Gather each line in the records below that contains the string "height" and copy it out whole. Case counts.

◆ INPUT RECORDS
# # # # #
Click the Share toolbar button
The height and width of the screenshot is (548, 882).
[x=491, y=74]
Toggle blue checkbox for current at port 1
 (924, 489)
# # # # #
◆ TASK RESPONSE
The height and width of the screenshot is (548, 882).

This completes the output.